### About this exercise
The records follow. Copy them exactly, but omit the pictures.

### Stored items
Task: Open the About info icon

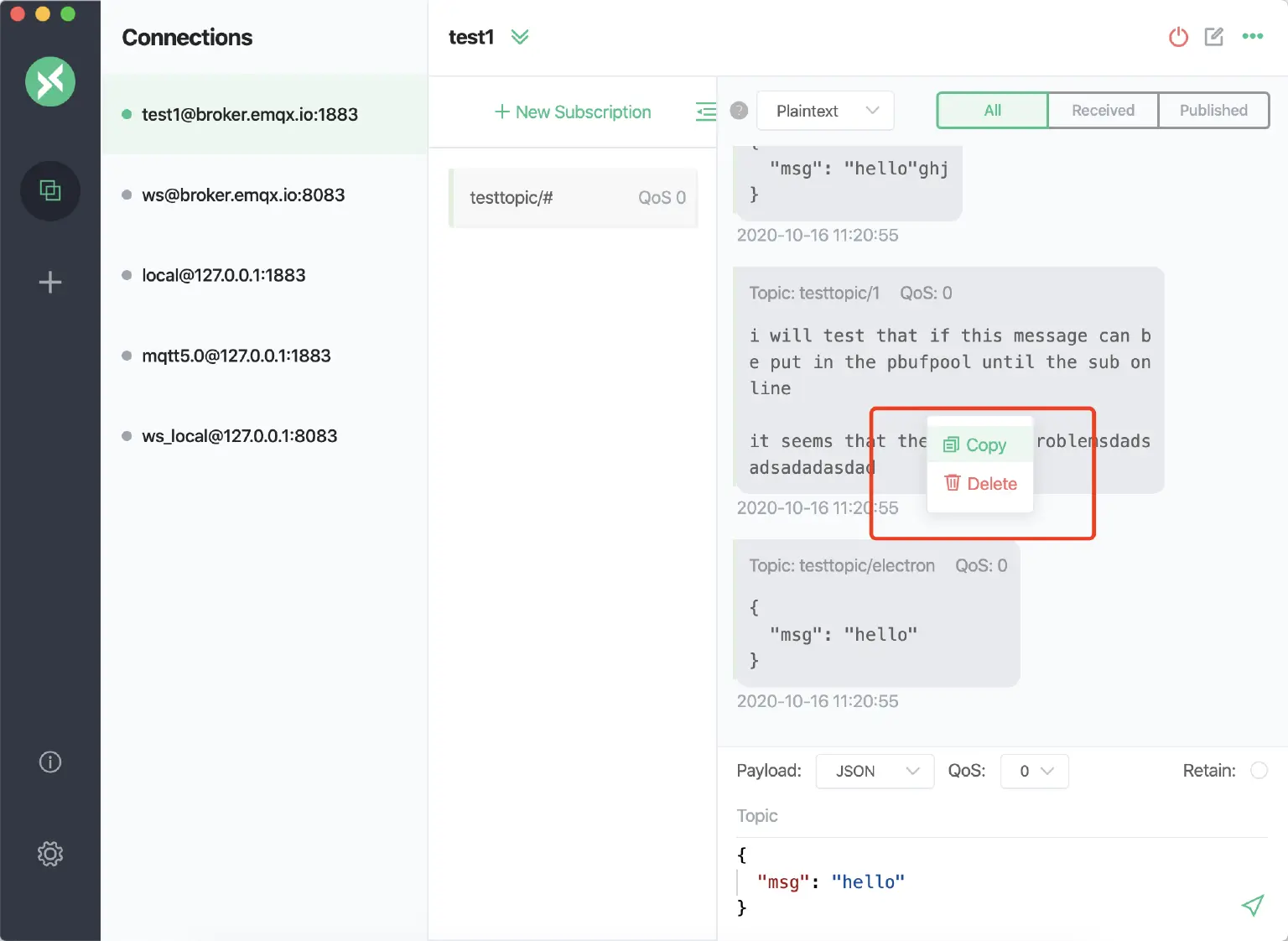Action: [x=50, y=762]
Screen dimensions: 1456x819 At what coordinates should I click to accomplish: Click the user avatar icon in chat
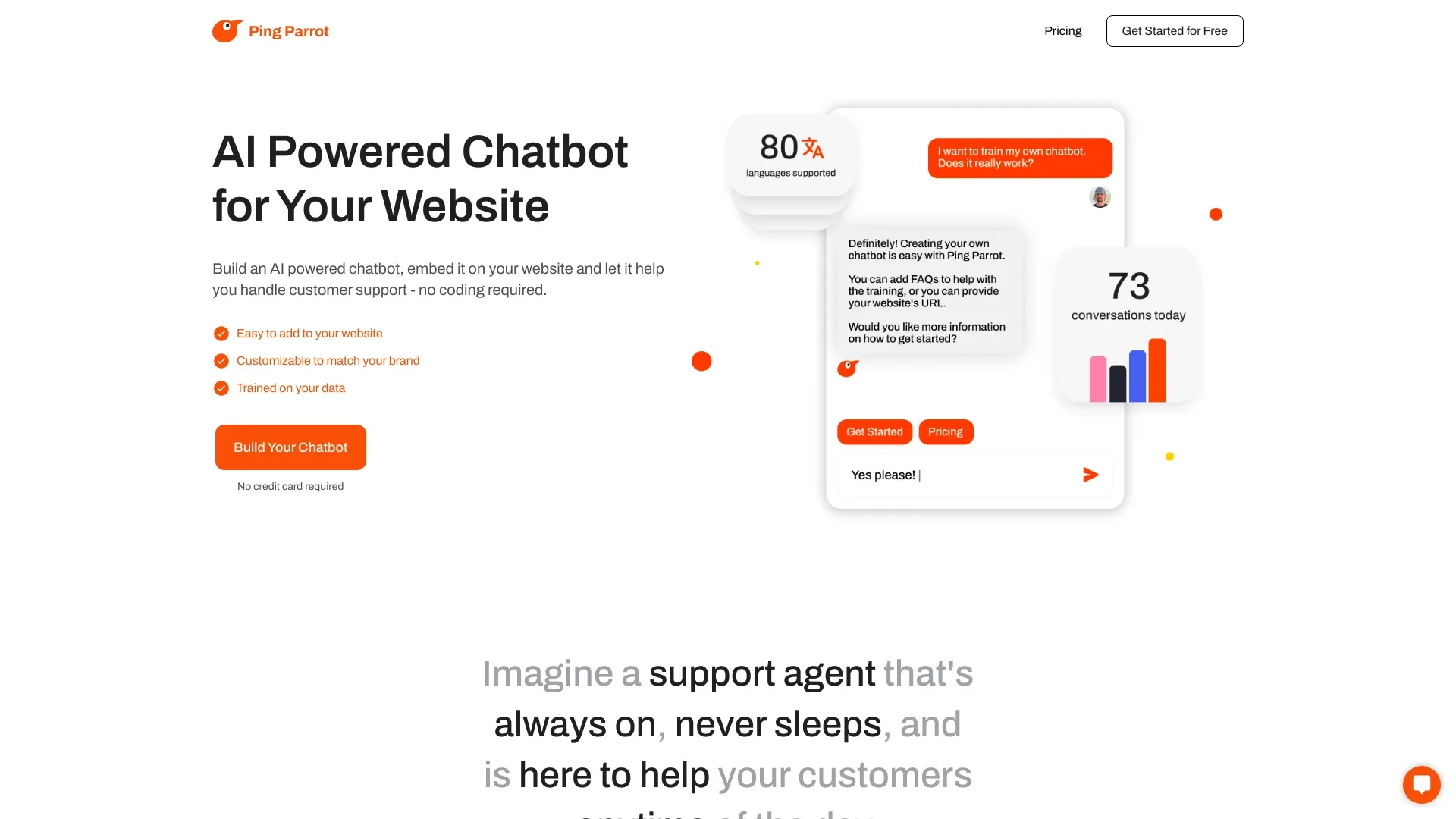coord(1098,197)
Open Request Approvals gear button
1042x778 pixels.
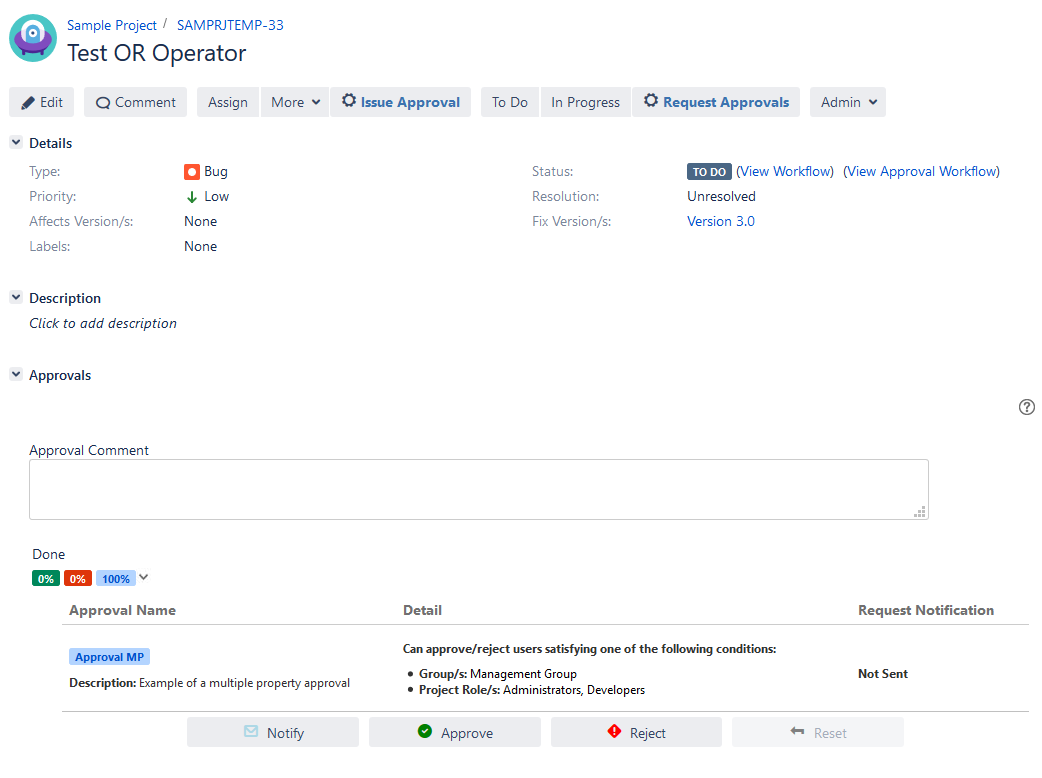pos(716,102)
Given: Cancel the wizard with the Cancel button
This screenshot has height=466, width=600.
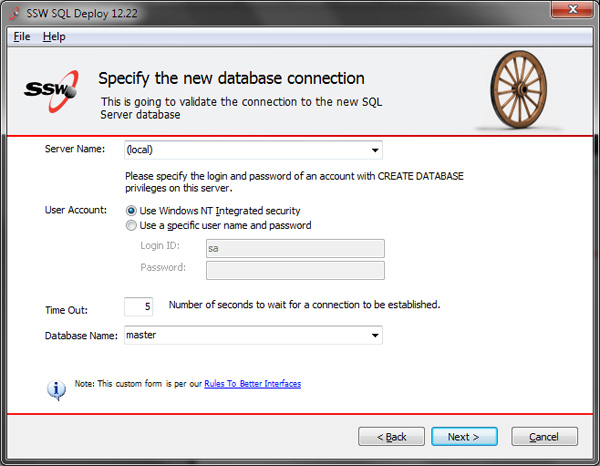Looking at the screenshot, I should click(544, 437).
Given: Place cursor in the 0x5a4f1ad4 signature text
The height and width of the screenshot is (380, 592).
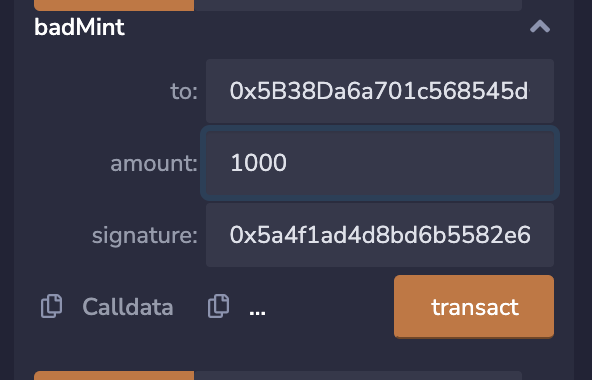Looking at the screenshot, I should 380,235.
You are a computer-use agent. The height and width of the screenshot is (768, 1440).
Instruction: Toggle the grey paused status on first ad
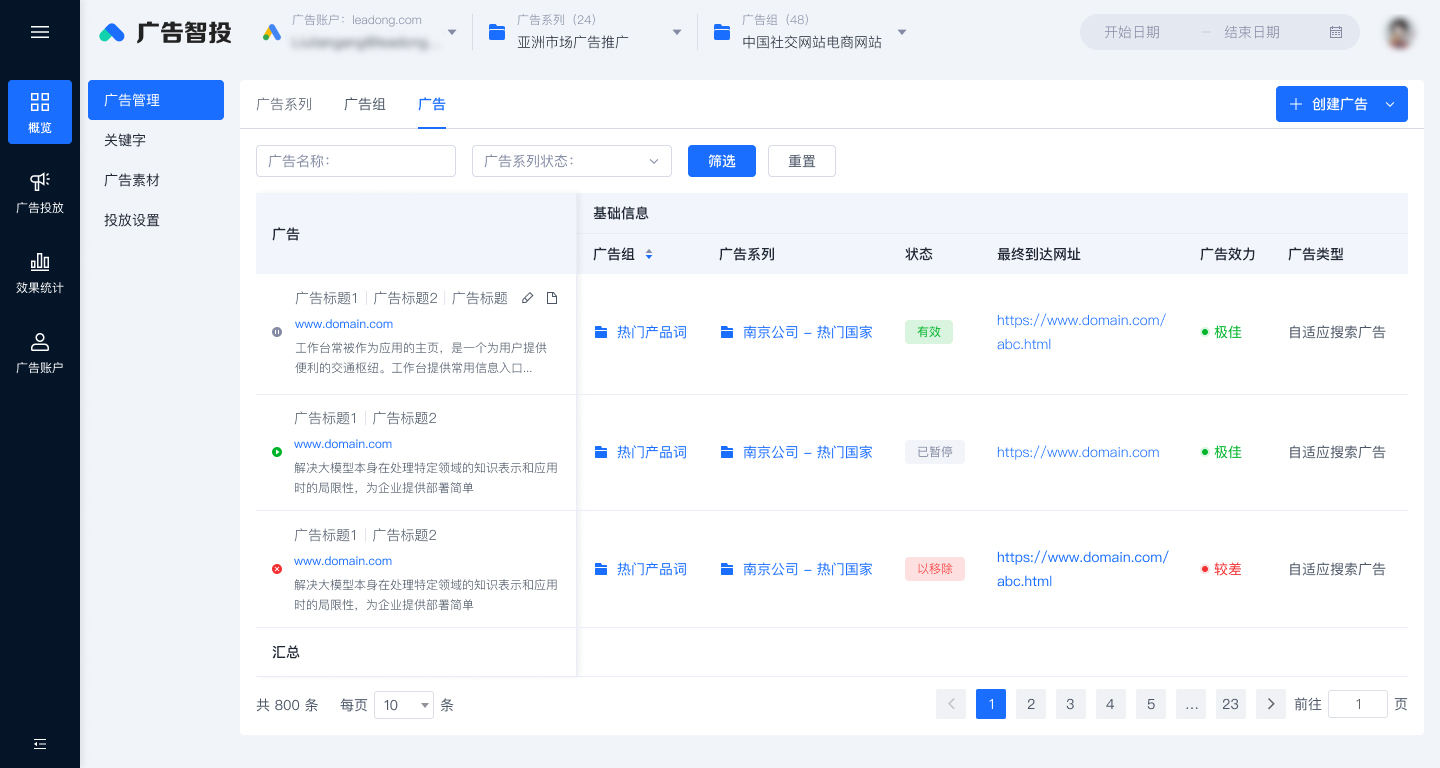pyautogui.click(x=277, y=332)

### Exercise output
Task: Open the About info icon

Action: [x=50, y=762]
Screen dimensions: 1456x819 At what coordinates should I click to accomplish: Click the user avatar icon in chat
coord(1098,197)
Open Request Approvals gear button
1042x778 pixels.
pos(716,102)
Given: Cancel the wizard with the Cancel button
This screenshot has height=466, width=600.
Looking at the screenshot, I should click(544, 437).
Given: Place cursor in the 0x5a4f1ad4 signature text
The height and width of the screenshot is (380, 592).
Looking at the screenshot, I should 380,235.
You are a computer-use agent. The height and width of the screenshot is (768, 1440).
Instruction: Toggle the grey paused status on first ad
pyautogui.click(x=277, y=332)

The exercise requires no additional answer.